In tests, it was observed that, with a large number of files written and deleted (~10k/sec) pyinotify uses approx 50% of CPU, while the equivalent python-inotify code used less than 20%. This was done with hltd code, with a return placed at the point where events collected by the library would be processed by hltd (anelastic.py).
Exception to this is a lightweight wrapper around the new library (runs a thread waiting for events), as the library is more low-level than pyinotify.

License of python-inotify is LGPLv2, so it fine to use it from the legal standpoint.

Note: new library had a memory leak in C bindings which was found and fixed.

FFF configuration meta rpm

To automatically configure DAQ cluster, a separate "meta" rpm package is created. it depends on hltd and elasticsearch, and will trigger reconfiguration when those are updated.

rpm build and integrated configuration scripts are presently found in hltd git. Versioning of the rpm follows the hltd versioning schema.
Script contained in rpm can detect whether it is executed on BU or FU, and on which cluster (daqval, prod) - presently this is based on hostname naming conventions. On FUs, the script will connect to HWCfg DB to retrieve DNS name of the BU data interface for mounting NFS ramdisk/output area. This is currently only supported on daqval until production HWCfg DB is ready.

The package will also set up elasticsearch parameters accordingly: appliance cluster setup where BU is master without data, and slaves with data on FUs. Unicast is used for discovery between master and slaves in the appliance.

The full cluster should be properly configured without manual intervention using the package. For this, requirement is that, when script is running on FU, BU machine must be booted. Also, the equipment set with proper information must be present in database or configuration will fail.

In addition, package includes the init script which will run the configuration script at each boot ('refresh'), prior to starting hltd and elasticsearch services.

Package is by running scripts/metarpm.sh

Review directories/files watched by inotify

Review the directories/files watched by inotify.

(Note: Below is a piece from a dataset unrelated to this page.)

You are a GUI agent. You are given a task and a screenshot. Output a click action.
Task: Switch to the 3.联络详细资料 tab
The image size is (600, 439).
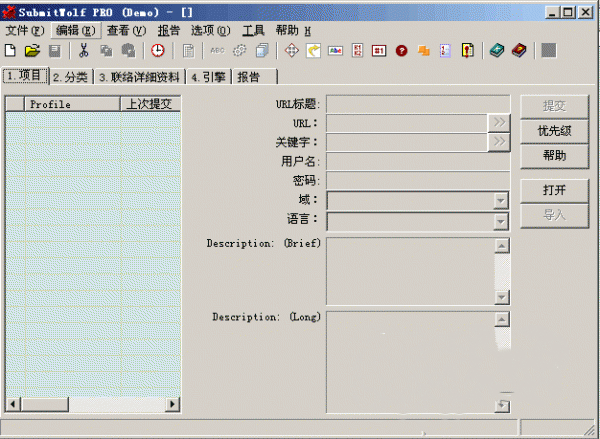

Remove any unnecessary watches and call-backs.

CMSSW log collection

CMSSW stderr and stdout is redirected to log files located in /var/log/hltd/pid.
A new script is developed to scan this directory and parse output of appearing log files. Script is started as a child process by hltd.

Messages are parsed into json documents which contain category, severity, module name, instance, function call, framework state, timestamp and message content of logs. Recognized messages are those produced by the MessageLogger (DEBUG,INFO,WARNING,ERROR and FATAL) as well as stack trace from a crash (considered FATAL). Framework report information is currently ignored.

Messages are also scanned to calculate a "lexicalId" hash which can be used, for example, for rate reduction of similar messages later in the chain.
Depending on the "hltd es_cmssw_log_level" parameter in hltd.conf, threshold is set for minimum log level to store in the elasticsearch.

Presently the same index as for other run-related information is used, however this can be changed if necessary.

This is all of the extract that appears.